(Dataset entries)

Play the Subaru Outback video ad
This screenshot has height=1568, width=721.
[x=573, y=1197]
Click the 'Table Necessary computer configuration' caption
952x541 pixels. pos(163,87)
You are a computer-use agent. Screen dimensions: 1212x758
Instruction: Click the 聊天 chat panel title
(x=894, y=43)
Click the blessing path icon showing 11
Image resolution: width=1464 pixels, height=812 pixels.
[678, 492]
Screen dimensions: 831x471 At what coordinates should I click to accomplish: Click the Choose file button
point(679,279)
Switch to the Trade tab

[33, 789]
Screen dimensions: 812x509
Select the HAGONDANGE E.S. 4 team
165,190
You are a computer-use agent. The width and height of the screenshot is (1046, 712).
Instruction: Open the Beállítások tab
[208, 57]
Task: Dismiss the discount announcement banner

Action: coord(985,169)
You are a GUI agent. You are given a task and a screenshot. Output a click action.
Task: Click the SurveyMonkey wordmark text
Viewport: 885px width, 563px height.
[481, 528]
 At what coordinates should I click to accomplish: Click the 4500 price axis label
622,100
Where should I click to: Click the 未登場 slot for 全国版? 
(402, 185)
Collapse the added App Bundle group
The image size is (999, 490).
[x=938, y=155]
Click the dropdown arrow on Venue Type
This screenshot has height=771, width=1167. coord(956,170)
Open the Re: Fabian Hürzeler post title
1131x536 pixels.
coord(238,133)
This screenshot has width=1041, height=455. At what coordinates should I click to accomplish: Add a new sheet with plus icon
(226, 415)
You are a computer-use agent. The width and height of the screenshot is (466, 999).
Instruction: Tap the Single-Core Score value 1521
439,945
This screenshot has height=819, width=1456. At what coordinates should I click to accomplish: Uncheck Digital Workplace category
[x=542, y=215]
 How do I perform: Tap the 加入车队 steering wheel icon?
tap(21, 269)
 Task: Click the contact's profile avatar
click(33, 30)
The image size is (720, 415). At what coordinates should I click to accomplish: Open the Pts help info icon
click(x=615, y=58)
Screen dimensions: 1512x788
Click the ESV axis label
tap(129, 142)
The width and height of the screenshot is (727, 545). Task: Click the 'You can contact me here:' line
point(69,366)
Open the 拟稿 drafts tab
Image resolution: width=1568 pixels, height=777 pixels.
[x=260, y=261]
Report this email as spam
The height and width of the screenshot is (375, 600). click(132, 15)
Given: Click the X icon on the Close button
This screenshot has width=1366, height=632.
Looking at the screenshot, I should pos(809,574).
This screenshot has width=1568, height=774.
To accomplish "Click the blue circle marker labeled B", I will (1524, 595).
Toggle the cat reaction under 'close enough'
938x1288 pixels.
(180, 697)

Task requirements:
Go through the data above and count the lines that hold "agent". Respond with the number and no other words.

Result of the exercise:
4